--- Task inputs ---

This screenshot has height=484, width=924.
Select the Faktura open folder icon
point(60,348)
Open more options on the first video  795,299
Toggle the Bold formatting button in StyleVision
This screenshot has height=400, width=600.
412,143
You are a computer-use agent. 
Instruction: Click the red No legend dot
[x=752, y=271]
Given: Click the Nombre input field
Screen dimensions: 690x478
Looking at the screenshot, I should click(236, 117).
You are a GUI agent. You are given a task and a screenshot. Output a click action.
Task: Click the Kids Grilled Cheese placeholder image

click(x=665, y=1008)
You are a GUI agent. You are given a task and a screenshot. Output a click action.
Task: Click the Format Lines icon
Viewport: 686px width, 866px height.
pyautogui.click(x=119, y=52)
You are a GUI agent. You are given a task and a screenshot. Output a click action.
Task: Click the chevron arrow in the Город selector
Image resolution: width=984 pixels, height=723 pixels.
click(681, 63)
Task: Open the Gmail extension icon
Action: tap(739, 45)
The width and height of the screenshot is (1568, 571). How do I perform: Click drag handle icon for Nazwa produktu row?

---

■ **Task description**: The range begins at the line containing "Viewport: 686px width, 866px height." and ends at the last line of the entries; reproduce it exactly.

■ **Expected answer**:
Viewport: 686px width, 866px height.
pyautogui.click(x=119, y=52)
You are a GUI agent. You are given a task and a screenshot. Output a click action.
Task: Click the chevron arrow in the Город selector
Image resolution: width=984 pixels, height=723 pixels.
click(681, 63)
Task: Open the Gmail extension icon
Action: tap(739, 45)
The width and height of the screenshot is (1568, 571). How do I perform: Click drag handle icon for Nazwa produktu row?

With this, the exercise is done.